_WHAT TO DO_
Tally the lines in the records below that contain the case-sensitive string "Select", and reply with only the count.

_MATERIAL SHOWN_
◆ ◆ ◆ ◆ ◆

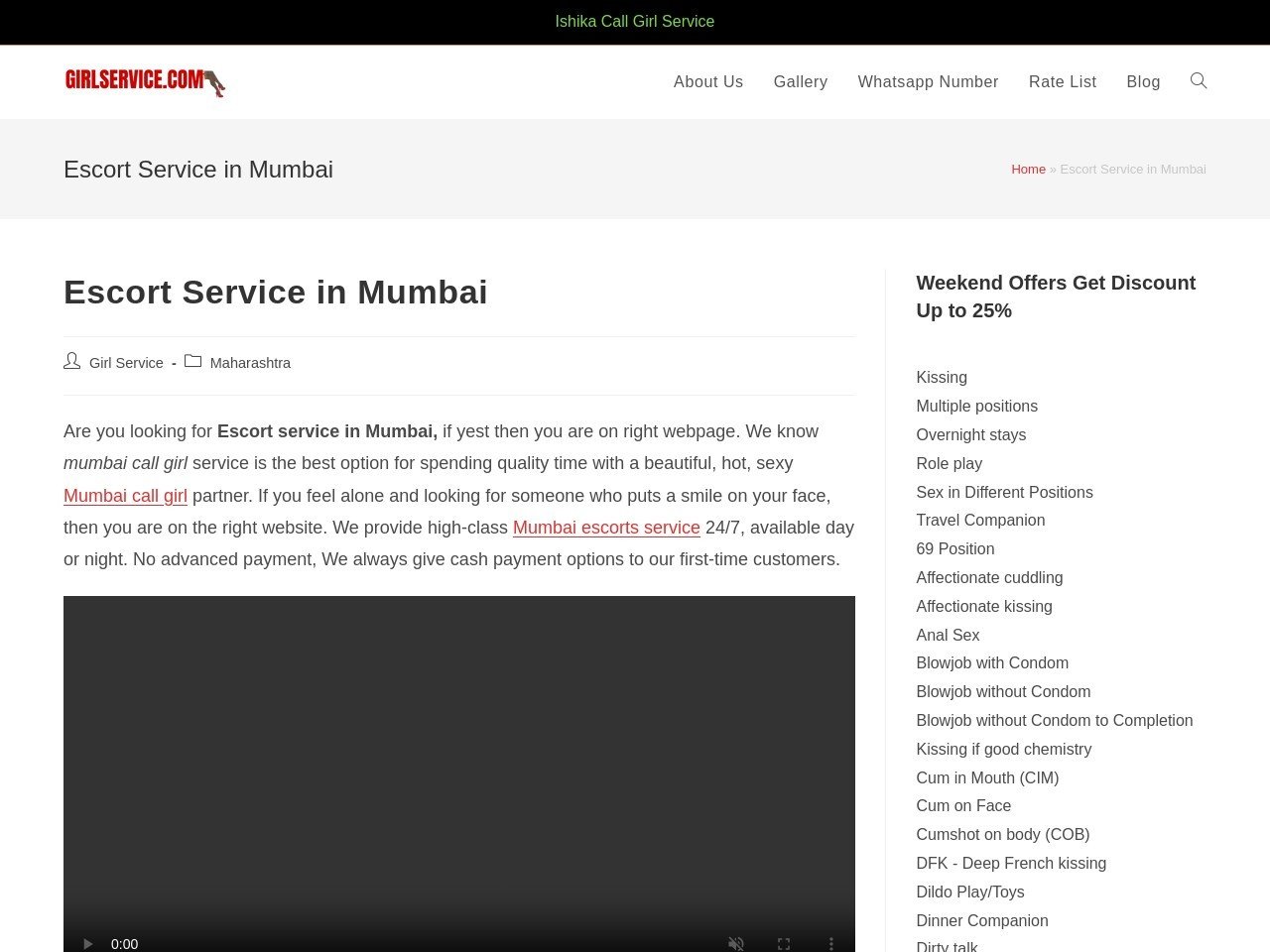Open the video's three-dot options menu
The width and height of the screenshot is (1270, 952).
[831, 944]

◆ ◆ ◆ ◆ ◆

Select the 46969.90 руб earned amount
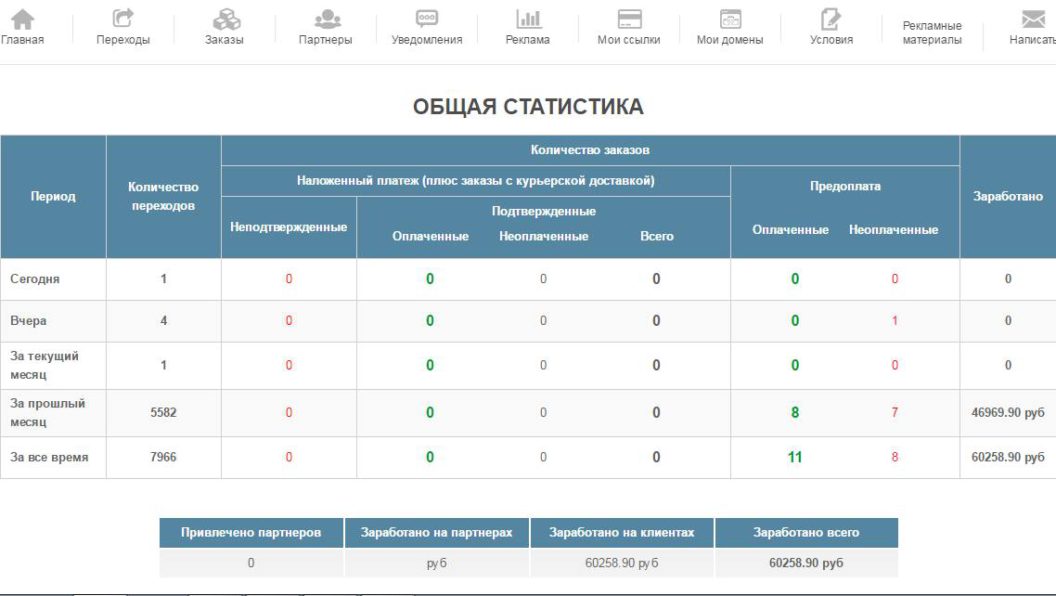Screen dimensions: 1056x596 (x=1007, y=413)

◆ ◆ ◆ ◆ ◆

_RESULT OF THIS EXERCISE_
1